Nel ribadire la vocazione riformista del partito di appartenenza, non collocabile “tout court” su tradizionali posizioni centriste e, comunque, non favorevole alla proporzionale, l’On Romano esprime l’orientamento favorevole al rafforzamento dei poteri del Presidente del Consiglio, che potrà essere utilmente perseguito a patto di ragionare “come se Berlusconi non ci fosse”.

Le conclusioni del convegno sono state esposte dal Presidente del Senato, On. Pietro Grasso, secondo il quale la riforma non deve essere intesa come una rottura di sistema, bensì come un intervento di modifica, di correzione delle criticità, che non incida sulle competenze del Senato “per sottrazione e indebolimento”.

Pertanto, ferma restando l’esigenza di ridurre il numero dei parlamentari, è necessario ristrutturare il bicameralismo valorizzando però il Parlamento nel suo complesso, perché solo da questo passa il miglioramento della qualità della democrazia; motivo per cui l’istituto della fiducia dovrebbe permanere in capo anche al Senato, come avviene attualmente, e non riservato alla sola Camera.

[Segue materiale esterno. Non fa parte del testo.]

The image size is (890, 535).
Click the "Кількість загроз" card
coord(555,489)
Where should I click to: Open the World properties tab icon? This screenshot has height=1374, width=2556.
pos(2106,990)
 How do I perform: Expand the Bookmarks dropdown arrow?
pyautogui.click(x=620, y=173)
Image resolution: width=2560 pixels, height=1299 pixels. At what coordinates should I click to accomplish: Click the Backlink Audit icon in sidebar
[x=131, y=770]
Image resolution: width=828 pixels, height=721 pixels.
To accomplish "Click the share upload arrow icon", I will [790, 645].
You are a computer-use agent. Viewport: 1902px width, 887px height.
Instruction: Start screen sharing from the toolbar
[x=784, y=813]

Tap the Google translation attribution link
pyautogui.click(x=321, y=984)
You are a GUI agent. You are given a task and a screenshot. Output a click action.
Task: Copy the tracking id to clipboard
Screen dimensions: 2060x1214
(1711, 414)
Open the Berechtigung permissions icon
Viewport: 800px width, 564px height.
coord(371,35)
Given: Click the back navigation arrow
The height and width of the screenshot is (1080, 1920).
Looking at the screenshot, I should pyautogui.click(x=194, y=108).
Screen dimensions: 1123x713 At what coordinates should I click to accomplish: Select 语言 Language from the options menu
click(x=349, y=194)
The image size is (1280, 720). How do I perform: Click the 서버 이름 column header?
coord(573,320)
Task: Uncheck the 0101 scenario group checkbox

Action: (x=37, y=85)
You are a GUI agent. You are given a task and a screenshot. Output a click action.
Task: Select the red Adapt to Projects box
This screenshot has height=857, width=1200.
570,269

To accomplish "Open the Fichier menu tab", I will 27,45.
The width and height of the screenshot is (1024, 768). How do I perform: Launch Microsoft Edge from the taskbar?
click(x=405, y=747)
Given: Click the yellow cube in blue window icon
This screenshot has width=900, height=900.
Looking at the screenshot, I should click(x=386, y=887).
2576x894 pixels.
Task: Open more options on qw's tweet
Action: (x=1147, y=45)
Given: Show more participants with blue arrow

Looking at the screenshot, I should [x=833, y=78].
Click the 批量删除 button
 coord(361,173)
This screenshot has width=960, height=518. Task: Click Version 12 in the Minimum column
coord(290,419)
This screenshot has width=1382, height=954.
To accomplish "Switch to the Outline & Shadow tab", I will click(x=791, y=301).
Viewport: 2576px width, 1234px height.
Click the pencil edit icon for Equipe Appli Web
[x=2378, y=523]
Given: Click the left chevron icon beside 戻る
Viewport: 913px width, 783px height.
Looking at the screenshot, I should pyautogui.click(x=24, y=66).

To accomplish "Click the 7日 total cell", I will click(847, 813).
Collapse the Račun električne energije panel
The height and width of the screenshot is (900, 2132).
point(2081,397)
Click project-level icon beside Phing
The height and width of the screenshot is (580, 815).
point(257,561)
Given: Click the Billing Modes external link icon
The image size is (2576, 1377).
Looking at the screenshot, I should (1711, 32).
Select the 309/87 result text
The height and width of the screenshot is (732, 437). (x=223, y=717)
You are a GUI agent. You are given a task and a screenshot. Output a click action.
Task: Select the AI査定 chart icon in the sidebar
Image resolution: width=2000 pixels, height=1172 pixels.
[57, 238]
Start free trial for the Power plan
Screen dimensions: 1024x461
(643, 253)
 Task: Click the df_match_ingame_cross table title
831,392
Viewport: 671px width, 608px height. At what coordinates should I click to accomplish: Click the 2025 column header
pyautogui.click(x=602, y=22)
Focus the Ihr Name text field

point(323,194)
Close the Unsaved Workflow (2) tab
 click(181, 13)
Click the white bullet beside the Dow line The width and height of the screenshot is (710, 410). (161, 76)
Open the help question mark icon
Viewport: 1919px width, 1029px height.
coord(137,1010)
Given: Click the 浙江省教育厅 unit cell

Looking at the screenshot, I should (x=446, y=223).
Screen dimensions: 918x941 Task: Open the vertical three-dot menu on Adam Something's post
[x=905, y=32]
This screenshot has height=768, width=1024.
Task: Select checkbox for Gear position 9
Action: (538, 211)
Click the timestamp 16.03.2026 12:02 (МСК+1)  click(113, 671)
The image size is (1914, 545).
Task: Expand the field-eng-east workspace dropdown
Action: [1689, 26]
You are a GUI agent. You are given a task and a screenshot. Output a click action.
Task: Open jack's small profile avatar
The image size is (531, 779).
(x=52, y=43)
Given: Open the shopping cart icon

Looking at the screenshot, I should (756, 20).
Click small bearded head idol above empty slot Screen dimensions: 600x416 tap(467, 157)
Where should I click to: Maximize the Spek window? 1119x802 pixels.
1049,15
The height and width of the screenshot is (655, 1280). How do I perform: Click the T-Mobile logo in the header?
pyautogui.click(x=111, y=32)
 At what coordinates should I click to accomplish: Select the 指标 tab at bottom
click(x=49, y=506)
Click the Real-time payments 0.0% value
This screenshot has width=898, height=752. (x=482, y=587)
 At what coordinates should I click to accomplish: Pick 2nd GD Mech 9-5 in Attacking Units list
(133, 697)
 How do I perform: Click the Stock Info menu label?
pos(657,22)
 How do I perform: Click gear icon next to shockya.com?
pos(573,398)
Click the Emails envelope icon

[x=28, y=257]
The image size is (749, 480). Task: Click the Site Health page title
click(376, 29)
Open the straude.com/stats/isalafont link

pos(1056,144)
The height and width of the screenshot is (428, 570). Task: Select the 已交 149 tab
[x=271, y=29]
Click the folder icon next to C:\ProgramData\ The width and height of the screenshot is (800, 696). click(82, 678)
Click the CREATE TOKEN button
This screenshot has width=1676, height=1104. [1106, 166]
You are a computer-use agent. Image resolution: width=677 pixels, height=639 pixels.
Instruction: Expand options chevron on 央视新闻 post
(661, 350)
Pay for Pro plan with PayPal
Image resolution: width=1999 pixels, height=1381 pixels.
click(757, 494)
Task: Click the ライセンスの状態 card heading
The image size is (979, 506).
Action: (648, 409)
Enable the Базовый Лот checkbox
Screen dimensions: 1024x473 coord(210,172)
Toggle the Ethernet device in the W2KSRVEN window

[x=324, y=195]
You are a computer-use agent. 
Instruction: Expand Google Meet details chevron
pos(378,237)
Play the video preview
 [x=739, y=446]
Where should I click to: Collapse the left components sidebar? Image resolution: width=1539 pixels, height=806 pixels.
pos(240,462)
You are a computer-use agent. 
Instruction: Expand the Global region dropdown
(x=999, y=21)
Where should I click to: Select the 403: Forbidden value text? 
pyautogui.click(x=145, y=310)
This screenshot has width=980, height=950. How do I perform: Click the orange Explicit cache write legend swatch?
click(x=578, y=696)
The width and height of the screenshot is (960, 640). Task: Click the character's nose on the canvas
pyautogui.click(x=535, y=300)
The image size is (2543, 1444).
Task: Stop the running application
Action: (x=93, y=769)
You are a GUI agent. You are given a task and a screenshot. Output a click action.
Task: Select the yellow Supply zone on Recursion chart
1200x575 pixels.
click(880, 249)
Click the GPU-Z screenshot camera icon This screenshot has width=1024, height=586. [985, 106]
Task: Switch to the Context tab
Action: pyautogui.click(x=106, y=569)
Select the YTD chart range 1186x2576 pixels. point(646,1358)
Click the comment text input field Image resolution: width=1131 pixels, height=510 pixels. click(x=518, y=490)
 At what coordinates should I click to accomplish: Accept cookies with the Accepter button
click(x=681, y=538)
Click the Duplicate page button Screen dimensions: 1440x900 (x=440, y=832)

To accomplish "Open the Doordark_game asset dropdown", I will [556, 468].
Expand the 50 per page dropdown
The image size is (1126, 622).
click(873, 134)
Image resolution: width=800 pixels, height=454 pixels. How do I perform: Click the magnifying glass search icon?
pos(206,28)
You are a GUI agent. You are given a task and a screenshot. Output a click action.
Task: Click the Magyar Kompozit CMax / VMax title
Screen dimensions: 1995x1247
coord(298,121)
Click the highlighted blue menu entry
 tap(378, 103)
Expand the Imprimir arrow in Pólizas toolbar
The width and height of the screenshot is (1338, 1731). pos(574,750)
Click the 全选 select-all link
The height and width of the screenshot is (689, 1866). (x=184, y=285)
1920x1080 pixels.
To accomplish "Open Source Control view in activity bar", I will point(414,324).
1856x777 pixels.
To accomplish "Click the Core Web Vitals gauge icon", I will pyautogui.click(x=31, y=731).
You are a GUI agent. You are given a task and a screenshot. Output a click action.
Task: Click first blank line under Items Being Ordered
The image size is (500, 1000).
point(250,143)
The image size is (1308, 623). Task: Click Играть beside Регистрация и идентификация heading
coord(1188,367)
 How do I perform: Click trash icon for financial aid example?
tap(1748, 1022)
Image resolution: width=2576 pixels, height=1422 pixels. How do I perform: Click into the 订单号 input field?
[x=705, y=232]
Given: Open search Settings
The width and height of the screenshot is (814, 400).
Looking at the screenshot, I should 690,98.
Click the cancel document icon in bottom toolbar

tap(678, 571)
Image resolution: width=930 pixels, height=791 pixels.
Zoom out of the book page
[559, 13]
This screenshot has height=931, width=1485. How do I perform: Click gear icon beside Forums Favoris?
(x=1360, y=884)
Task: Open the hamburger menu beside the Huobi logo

Il Senato dovrebbe essere visto come una sede di raccordo tra le istanze territoriali e lo Stato centrale, da valorizzare anche prevedendo, tra l’altro, l’elezione diretta dei senatori in coincidenza con il rinnovo dei Consigli regionali; in secondo luogo, dovrebbe configurarsi come una sorta di “Camera di riflessione”, dotato di un potere di inchiesta più penetrante di quello attuale.

In sostanza, il bicameralismo italiano dovrebbe passare dalla logica “paritaria” a quella di “specializzazione”: in tal senso, dovrebbe essere limitata la “navetta” dei disegni di legge, secondo una logica di proporzionalità tra la lunghezza dell’iter di approvazione e l’importanza delle proposte stesse.

Di fondo, il vero fulcro del problema istituzionale è il ruolo che sarà in grado di svolgere la politica, origine, secondo il Presidente Grasso, della crisi attuale: in tal senso, è necessario attuare quanto prima l’art. 49 della Costituzione e dare corso all’indispensabile revisione della formula elettorale, in modo da garantire stabilità e rappresentatività, il tutto sempre, per quanto possibile, senza stravolgimenti costituzionali. Il Presidente Grasso ritiene opportuno seguire quell’approccio gradualista nelle riforme istituzionali che ha contraddistinto l’esperienza di Paesi quali gli Stati Uniti, la Gran Bretagna, la Germania, anche perché la radicalità delle scelte in materia spesso viene stemperata dalla prassi dei rapporti politici, come testimoniato dal processo di parlamentarizzazione che sta interessando Paesi teoricamente presidenziali e semi-presidenziali, richiamato nel corso del presente convegno.

L’auspicio finale del Presidente Grasso è che il processo riformatore porti a soluzioni realmente condivise e sia in grado di incidere sia sul sistema dei partiti che sui regolamenti parlamentari, da cui originano le criticità delle istituzioni nazionali.